Of the number of regular prostitutes exercising their calling in France during the fifteenth and sixteenth centuries no correct estimate can be made. It was undoubtedly large. During the religious wars, a writer on the side of Protestantism undertook to draw up a statement of the number of prostitutes and lewd women whose vices were chargeable to the clergy. His estimate is, of course, open to suspicion, as being a sectarian performance; but, allowing for great exaggeration, it will still appear alarming. He calculates that there were at that time one million of women, more or less, who led habitually lewd lives, and ministered to the passions of the clergy. These were independent of the married women who were led into adultery, and of the pimps and procuresses who were in clerical pay.[195]

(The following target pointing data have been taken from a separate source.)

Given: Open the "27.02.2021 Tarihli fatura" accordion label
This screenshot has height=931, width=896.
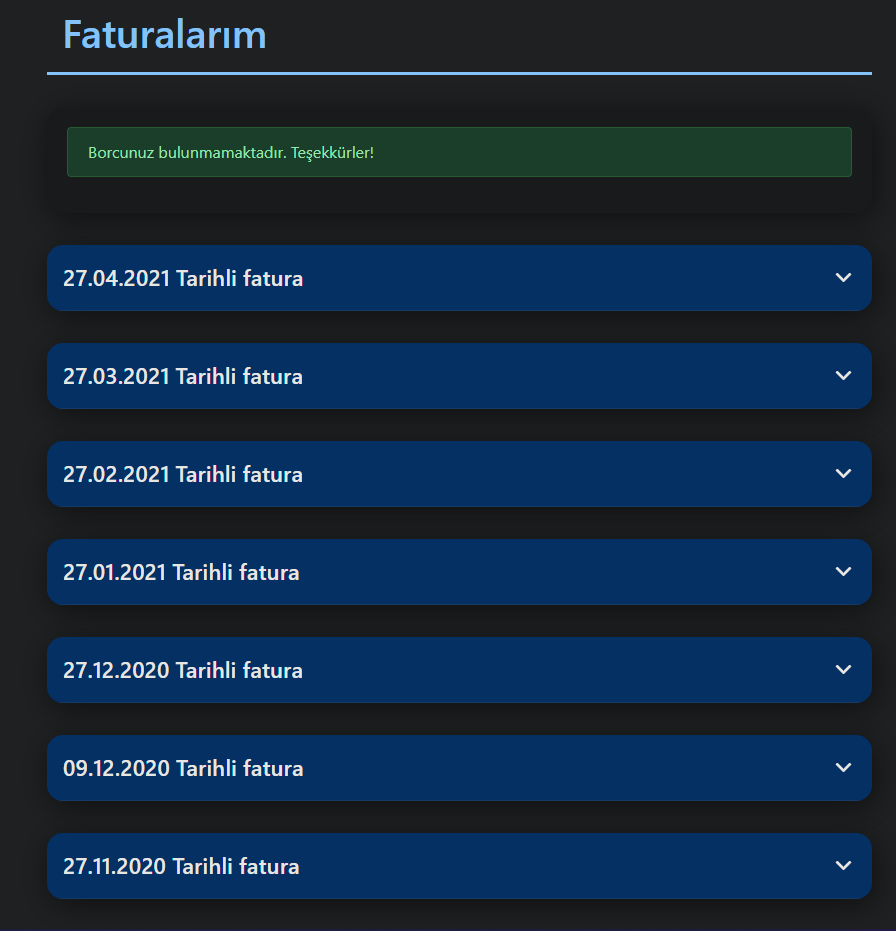Looking at the screenshot, I should click(x=183, y=474).
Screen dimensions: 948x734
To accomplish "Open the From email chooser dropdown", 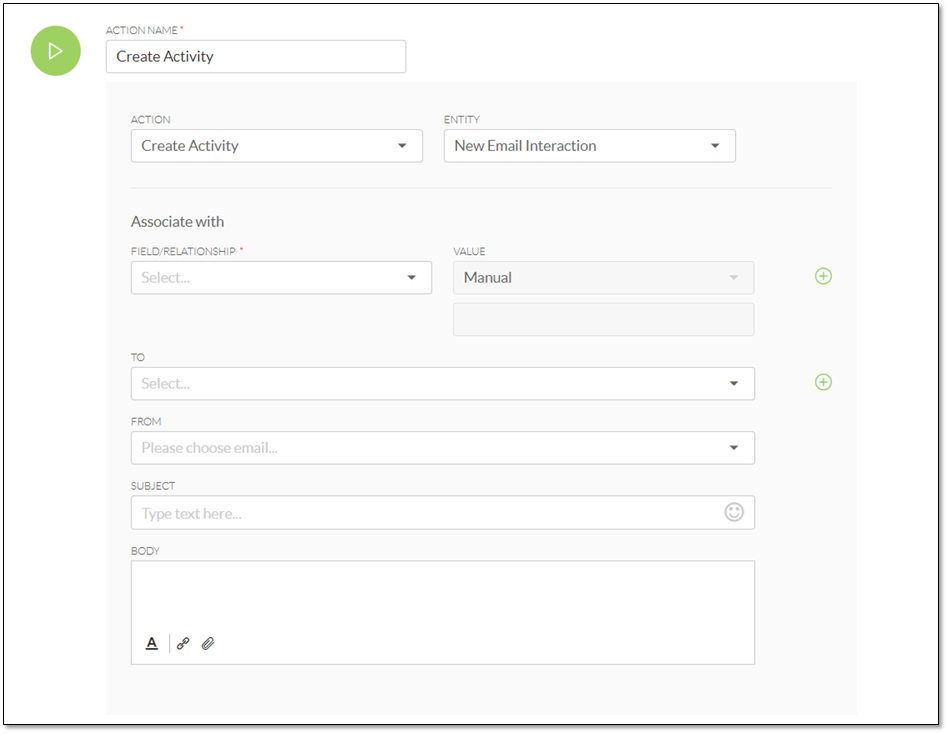I will tap(443, 448).
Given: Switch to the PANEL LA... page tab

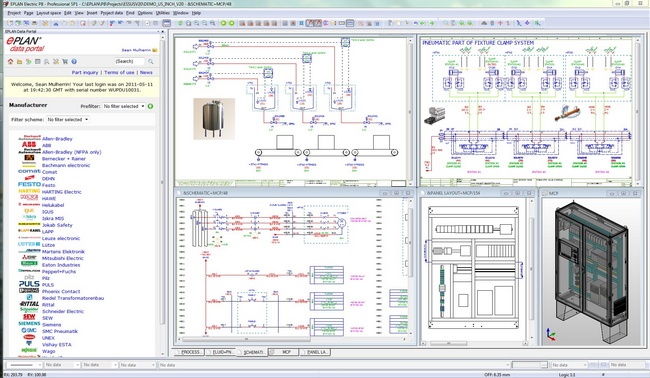Looking at the screenshot, I should click(x=318, y=352).
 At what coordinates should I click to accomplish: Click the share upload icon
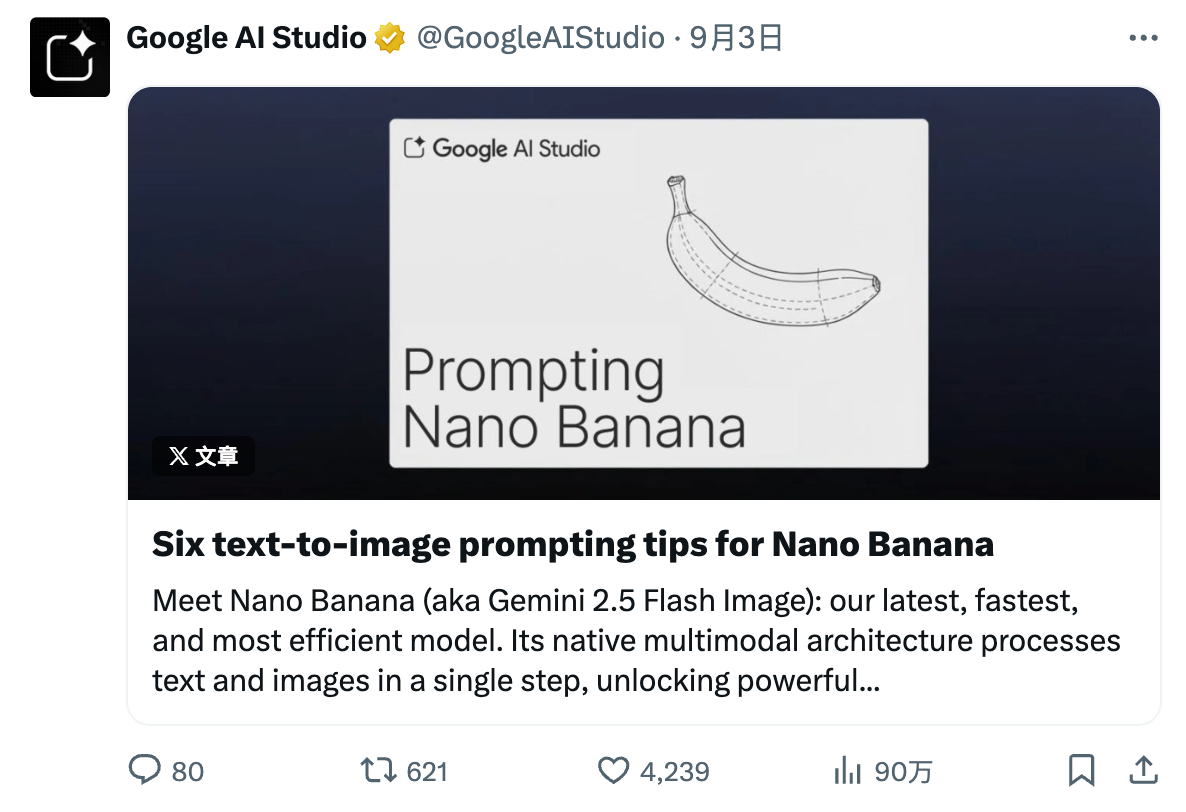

To return to the laws regulating prostitution, it appears that a serious effort was made to put it down under the sovereignty of Catharine of Medicis. An ordinance of Charles IX., dated 1560, prohibited the opening or keeping of any brothel or house of reception for prostitutes in Paris. For a short period it seems that the practice was actually suppressed, and the consequence is said to have been a large increase of secret debauchery. A few years after the passage of the ordinance, a Huguenot clergyman named Cayet proposed to re-establish public brothels in the interest of the public morals, but the authorities of his Church assailed him so vehemently that his scheme fell to the ground without having had the benefit of a public discussion, and he was himself driven to join the Romanists. In 1588 an ordinance of Henry III. reaffirmed the ordinance of 1560, and alleged that the magistrates of the city had connived at the establishment of brothels. Ordinances of the provost followed in the same strain, and all prostitutes were required to leave Paris within twenty-four hours. An ordinance dated 1635 was still more rigorous. It condemned all men concerned in the “traffic of prostitution” to the galleys for life, and all women and girls to be “whipped, shaved, and banished for life, without any formal trial.” As might be imagined, this ordinance was alternately disregarded and made to serve the purposes of private malice. Men who wished to revenge themselves on their mistresses accused them of being prostitutes; but it does not appear that the actual supply was ever seriously diminished.